> REQUIRED ACTION
Every entry below is to be retyped exactly as it appears.
[GIVEN ENTRIES — start]
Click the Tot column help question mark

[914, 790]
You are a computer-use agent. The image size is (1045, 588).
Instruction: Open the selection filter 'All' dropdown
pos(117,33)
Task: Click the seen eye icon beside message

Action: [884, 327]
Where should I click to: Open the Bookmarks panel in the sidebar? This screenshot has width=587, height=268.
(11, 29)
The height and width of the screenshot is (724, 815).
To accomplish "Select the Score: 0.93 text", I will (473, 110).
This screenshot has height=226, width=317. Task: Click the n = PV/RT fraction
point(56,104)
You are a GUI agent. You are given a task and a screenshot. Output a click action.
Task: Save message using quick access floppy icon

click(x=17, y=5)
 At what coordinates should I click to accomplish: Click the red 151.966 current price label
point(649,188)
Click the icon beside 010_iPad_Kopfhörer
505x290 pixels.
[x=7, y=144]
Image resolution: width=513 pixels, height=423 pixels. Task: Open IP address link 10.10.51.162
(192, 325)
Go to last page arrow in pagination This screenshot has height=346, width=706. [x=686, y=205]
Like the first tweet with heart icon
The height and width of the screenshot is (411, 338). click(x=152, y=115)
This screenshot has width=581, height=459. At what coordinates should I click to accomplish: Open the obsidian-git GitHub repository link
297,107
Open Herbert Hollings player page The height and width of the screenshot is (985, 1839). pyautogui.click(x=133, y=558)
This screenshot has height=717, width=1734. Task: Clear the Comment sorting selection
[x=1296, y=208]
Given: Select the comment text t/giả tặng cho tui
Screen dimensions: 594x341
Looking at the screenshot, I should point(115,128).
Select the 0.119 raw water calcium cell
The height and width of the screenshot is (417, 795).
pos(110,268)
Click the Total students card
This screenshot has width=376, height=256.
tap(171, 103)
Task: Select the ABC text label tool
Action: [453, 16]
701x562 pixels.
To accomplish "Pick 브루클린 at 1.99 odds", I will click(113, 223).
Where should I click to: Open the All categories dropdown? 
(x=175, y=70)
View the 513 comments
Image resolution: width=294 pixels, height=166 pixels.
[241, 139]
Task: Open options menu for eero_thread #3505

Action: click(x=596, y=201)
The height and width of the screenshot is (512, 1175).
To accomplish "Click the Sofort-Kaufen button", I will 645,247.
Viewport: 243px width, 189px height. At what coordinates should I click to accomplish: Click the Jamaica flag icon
[GIVEN ENTRIES — finish]
> OUTPUT
Click the Tot column help question mark

[914, 790]
You are a computer-use agent. The image size is (1045, 588).
Instruction: Open the selection filter 'All' dropdown
pos(117,33)
Task: Click the seen eye icon beside message

Action: [884, 327]
Where should I click to: Open the Bookmarks panel in the sidebar? This screenshot has width=587, height=268.
(11, 29)
The height and width of the screenshot is (724, 815).
To accomplish "Select the Score: 0.93 text", I will (473, 110).
This screenshot has height=226, width=317. Task: Click the n = PV/RT fraction
point(56,104)
You are a GUI agent. You are given a task and a screenshot. Output a click action.
Task: Save message using quick access floppy icon

click(x=17, y=5)
 At what coordinates should I click to accomplish: Click the red 151.966 current price label
point(649,188)
Click the icon beside 010_iPad_Kopfhörer
505x290 pixels.
[x=7, y=144]
Image resolution: width=513 pixels, height=423 pixels. Task: Open IP address link 10.10.51.162
(192, 325)
Go to last page arrow in pagination This screenshot has height=346, width=706. [x=686, y=205]
Like the first tweet with heart icon
The height and width of the screenshot is (411, 338). click(x=152, y=115)
This screenshot has width=581, height=459. At what coordinates should I click to accomplish: Open the obsidian-git GitHub repository link
297,107
Open Herbert Hollings player page The height and width of the screenshot is (985, 1839). pyautogui.click(x=133, y=558)
This screenshot has height=717, width=1734. Task: Clear the Comment sorting selection
[x=1296, y=208]
Given: Select the comment text t/giả tặng cho tui
Screen dimensions: 594x341
Looking at the screenshot, I should point(115,128).
Select the 0.119 raw water calcium cell
The height and width of the screenshot is (417, 795).
pos(110,268)
Click the Total students card
This screenshot has width=376, height=256.
tap(171, 103)
Task: Select the ABC text label tool
Action: [453, 16]
701x562 pixels.
To accomplish "Pick 브루클린 at 1.99 odds", I will click(113, 223).
Where should I click to: Open the All categories dropdown? 
(x=175, y=70)
View the 513 comments
Image resolution: width=294 pixels, height=166 pixels.
[241, 139]
Task: Open options menu for eero_thread #3505

Action: click(x=596, y=201)
The height and width of the screenshot is (512, 1175).
To accomplish "Click the Sofort-Kaufen button", I will 645,247.
Viewport: 243px width, 189px height. At what coordinates should I click to accomplish: Click the Jamaica flag icon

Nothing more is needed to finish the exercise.